We hypothesize that an important risk factor of AD is the manifestation of immune aging. Immune aging increases susceptibility to the development of autoaggressive reactions, and several known and supposed etiological factors of AD may direct the elevated autoimmune reactions against brain tissue components. The focal infiltration of brain tissue by immune cells and the concentrations of cytokines, inflammatory factors, and B-amyloid compress neurofibrils and neurons adjacent to senile plaques and thus interfere with their normal neurophysiological functions. Therefore, lowering the deposited mass should lead to marked improvement of neurophysiological functions of neurons and neurofibrils compressed by it. This is possible with the use of immuno-modulatory or immunosuppressive drugs.
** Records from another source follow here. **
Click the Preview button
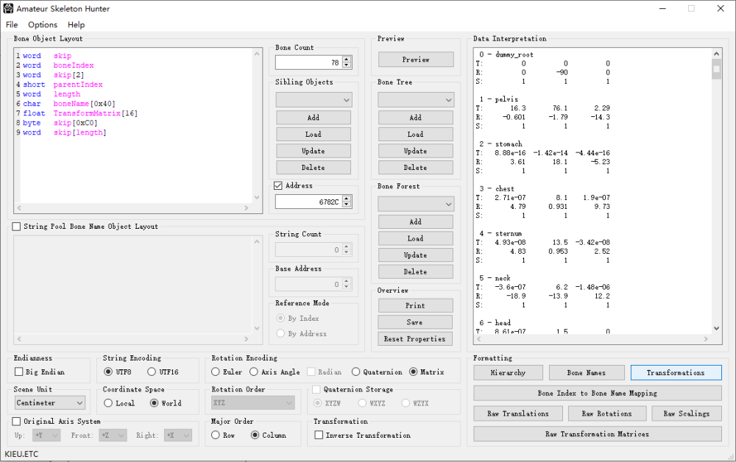click(416, 60)
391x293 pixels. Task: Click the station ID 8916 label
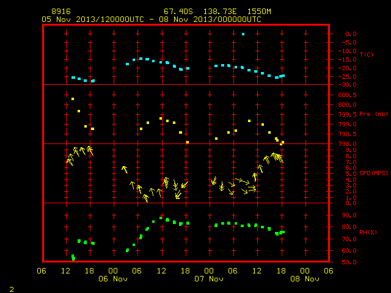(61, 12)
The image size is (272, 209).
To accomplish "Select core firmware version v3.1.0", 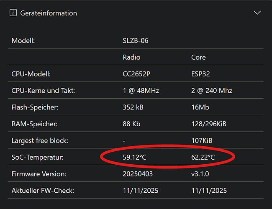I will 200,174.
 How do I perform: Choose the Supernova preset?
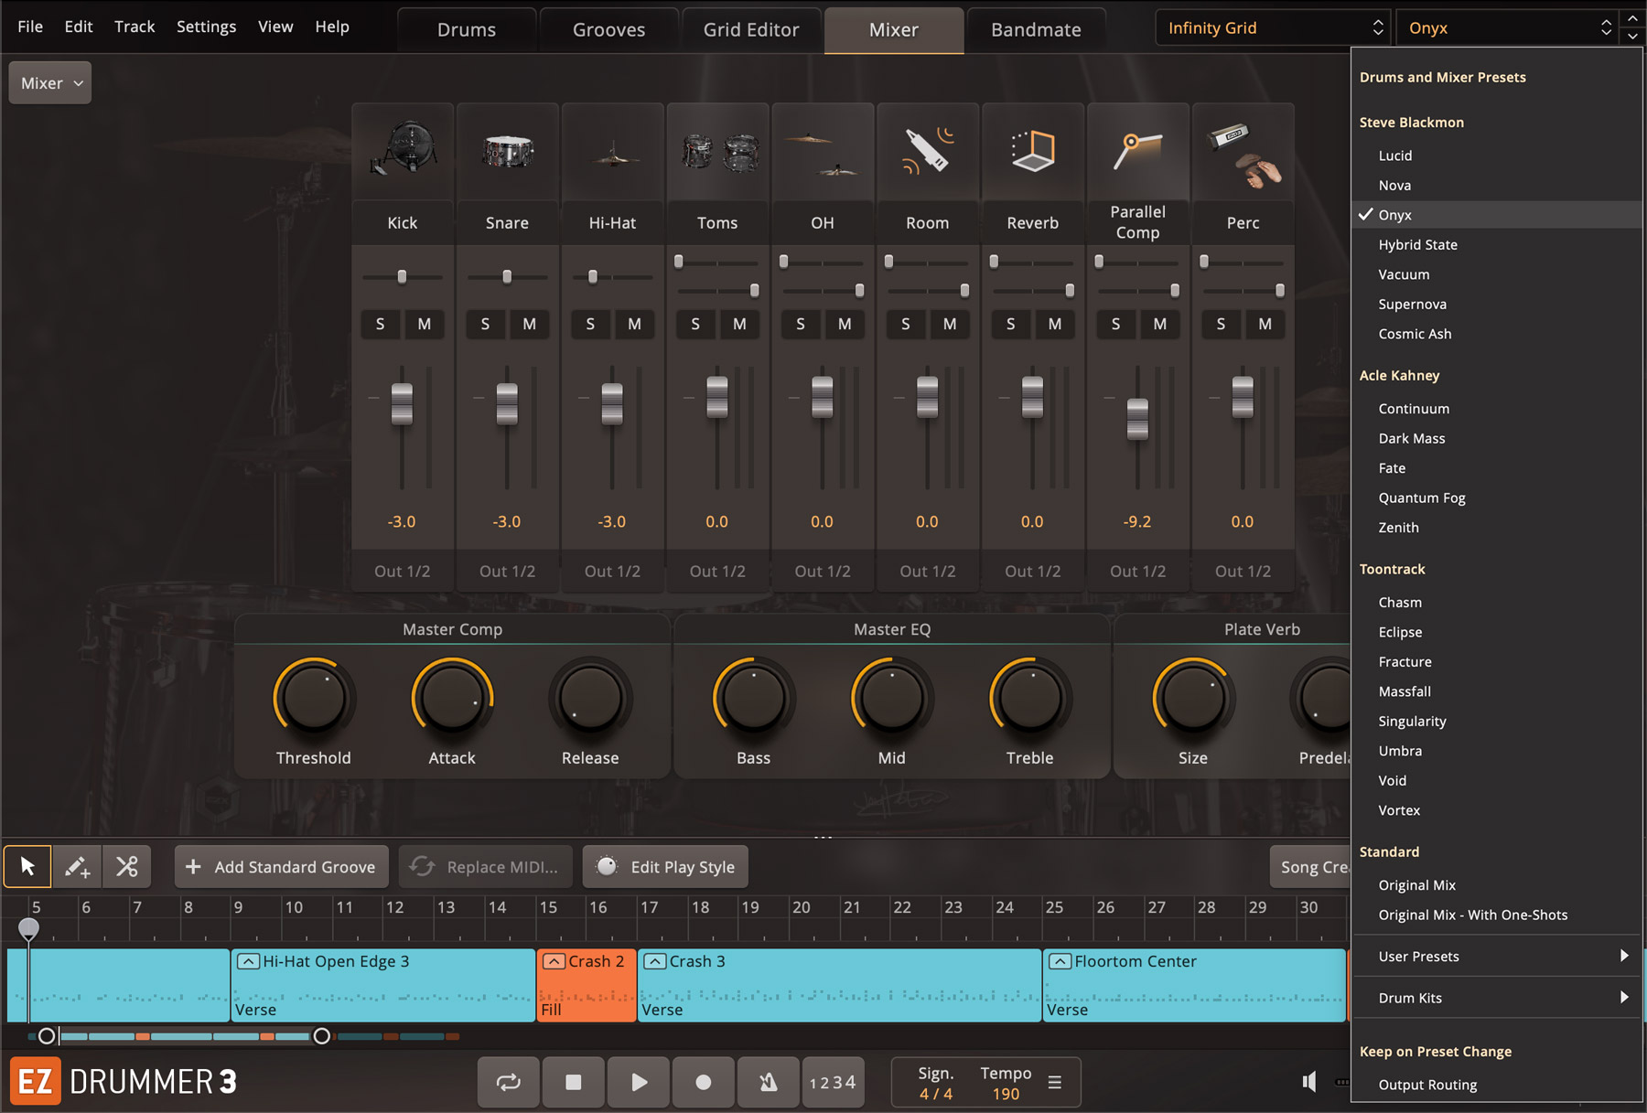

Summing up, all the data presented above concerning a better understanding of the role of inflammation in the development of many neurodegenerative diseases are, in our opinion, required before we can safety develop therapeutic strategies for preventing neuronal damage. Novel therapeutic approaches must rely on the regulation of endogenous anti-inflammatory pathways, identification of early markers of neuronal deterioration, and a combination treatment involving immune modulation and anti-inflammatory therapies.